Мрачнее и мрачнее после каждой поездки возвращался домой капитан, и хотя он уверял мою мать и бабуню, что вскоре вот-вот арестуют этого дегтяря, но по лихорадочному огню его глаз, по усилившейся худобе ввалившихся щек можно было сразу понять, что капитан страдал и что это страдание развивало у него страшный недуг. Самого капитана уже хотели было арестовать, но дядя Александр взял его на поруки. Это обстоятельство подсекло наконец его силы, и он слег…
Правда, сильный его организм боролся еще с недугом, и капитан, повалявшись, как он выражался, насильно вставал и отправлялся к нам выпить деревиевки, но силы его видимо оставляли; он шел уже по улице не бодро и прямо, грудь вперед, а согнувшись и покачиваясь из стороны в сторону…
— Эх, — говорил он, покашливая глухо, — не сломили казака ни бури, ни непогоды, ни битвы, а заела его канцелярская ржа, сломала кривда! — махнет, бывало, безнадежно рукой и, опустив голову, долго безмолвно и неподвижно сидит.
— Да ты бы хоть полечился, бесталанный мой, — промолвит было к нему растроганная бабуня, — а то посмотри на себя, на кого стал похож!
— Ох, шановная пани, — вздохнет капитан, — да на какого дидька я кому сдался? И для чего мне на этом свете торчать? Лишний, зайвый!.. Теперь вот драпижникам воля… а я ни себя, ни своих подсусидков защитить не могу! Нужно бы было еще раньше издохнуть старой собаке!
Я со слезами бросался к капитану, прижимался к его коленям и кричал:
— Не нужно, не нужно! — а потом перебегал к матери с воплем: — Мама! Не нужно!
Но и мать не могла, видно, утешить ни меня, ни капитана: она только тихо плакала да гладила меня по головке.
Вскоре капитан перестал к нам ходить и залег в своей запорожской постели; стали его навещать и мать, и бабуня, и дядя мой, даже за знахарем для него посылали. Мне тоже было разрешено бывать у больного дядька-атамана, тем более что на дворе стояло жаркое лето.
Пан кошевой всегда бывал очень рад моему приходу и ласкал меня с трогательной нежностью, пробовал мне рассказать про старину, про былую славу… только уже рассказы эти не лились то плавным, то бурным потоком… а обрывались часто то подавленным стоном, то удушьем… Иногда он совершенно смолкал и просил жестом воды; я подносил ему глиняную кружку и с ужасом смотрел, как конвульсивно подымалась его широкая костлявая грудь и как с шипящим свистом вдыхался и выдыхался ею воздух…

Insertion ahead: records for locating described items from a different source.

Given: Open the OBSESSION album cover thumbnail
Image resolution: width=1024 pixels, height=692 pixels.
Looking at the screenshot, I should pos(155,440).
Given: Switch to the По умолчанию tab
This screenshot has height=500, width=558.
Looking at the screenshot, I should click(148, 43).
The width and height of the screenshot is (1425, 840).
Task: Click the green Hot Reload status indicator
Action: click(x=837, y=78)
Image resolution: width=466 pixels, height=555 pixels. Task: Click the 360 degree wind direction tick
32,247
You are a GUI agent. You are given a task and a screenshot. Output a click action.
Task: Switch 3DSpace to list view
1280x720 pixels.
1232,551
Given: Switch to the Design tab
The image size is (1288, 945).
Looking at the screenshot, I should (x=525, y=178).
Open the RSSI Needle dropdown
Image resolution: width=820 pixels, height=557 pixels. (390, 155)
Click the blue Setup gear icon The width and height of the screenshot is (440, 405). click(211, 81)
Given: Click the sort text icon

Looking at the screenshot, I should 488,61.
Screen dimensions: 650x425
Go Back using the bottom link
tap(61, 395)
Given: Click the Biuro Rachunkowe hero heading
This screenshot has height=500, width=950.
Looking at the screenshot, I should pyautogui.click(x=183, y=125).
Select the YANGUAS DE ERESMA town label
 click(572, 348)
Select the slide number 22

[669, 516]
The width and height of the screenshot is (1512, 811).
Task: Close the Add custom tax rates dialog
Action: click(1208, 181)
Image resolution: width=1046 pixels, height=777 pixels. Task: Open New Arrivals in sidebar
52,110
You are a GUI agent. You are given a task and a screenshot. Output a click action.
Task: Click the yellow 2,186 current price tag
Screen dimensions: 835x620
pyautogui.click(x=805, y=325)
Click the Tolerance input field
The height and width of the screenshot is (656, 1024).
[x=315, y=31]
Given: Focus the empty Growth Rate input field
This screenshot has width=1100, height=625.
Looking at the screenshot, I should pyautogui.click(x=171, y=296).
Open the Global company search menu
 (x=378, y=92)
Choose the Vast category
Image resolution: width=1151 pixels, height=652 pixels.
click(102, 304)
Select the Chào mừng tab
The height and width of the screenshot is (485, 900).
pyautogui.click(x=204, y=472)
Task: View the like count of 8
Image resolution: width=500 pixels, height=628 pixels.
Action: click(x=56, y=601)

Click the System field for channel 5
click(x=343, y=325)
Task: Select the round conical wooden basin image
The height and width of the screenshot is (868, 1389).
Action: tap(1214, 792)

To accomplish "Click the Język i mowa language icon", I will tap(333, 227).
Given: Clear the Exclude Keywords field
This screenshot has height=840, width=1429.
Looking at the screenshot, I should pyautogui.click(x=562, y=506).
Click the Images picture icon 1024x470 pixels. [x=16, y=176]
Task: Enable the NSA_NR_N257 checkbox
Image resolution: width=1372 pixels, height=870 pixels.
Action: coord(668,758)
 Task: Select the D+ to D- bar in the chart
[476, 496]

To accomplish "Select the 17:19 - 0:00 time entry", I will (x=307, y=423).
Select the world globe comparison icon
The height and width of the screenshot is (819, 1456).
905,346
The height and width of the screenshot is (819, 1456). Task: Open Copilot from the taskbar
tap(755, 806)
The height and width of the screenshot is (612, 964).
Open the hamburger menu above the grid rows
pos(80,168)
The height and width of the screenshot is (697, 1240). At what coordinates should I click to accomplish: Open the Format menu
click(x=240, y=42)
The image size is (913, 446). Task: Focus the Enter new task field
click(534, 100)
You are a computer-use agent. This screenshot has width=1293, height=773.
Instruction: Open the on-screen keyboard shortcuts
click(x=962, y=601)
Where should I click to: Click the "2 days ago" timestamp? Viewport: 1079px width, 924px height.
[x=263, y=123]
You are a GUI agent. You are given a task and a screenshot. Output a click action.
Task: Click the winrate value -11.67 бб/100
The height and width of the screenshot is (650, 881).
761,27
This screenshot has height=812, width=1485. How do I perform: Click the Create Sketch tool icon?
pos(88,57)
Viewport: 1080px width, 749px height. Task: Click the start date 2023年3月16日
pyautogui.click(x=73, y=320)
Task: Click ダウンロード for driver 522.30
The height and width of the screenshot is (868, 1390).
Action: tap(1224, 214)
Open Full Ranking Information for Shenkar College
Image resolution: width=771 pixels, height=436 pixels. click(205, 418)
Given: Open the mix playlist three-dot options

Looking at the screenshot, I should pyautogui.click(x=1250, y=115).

— Не плачь, голубе, — притянет, бывало, меня он к себе. — Жаль дядька? Не бойсь, еще поборемся с кирпатой… не на такого напала! Казака не злякает… видали мы ее кирпу не раз… Плюнь и ты, вот что! А коли вырастешь, то вспомни дядька… он любил тебя… юнака… Да не забудь и всего того, что я тебе рассказывал… люби простой народ — он когда-то был таким же вольным, как ты… Так коли доля тебя над ним вознесла, то ты поделись с ним своим разумом, своей волей… ведь это братья твои: перестанут они стонать, повеселеют да разогнут спины — тогда лишь и ты будешь счастлив… Ведь все родное твое у них, у этих приниженных харпаков — и мова, и дума, и сердце… вот ты и не цурайся. У тебя, я знаю, казачья душа… так не запаскудь ее в панском болоте!
Я еще не все понимал в речах капитана, но слова его пронизывали меня огнем, пробуждали в моем молодом сердце и первую общественную любовь, и первую ненависть.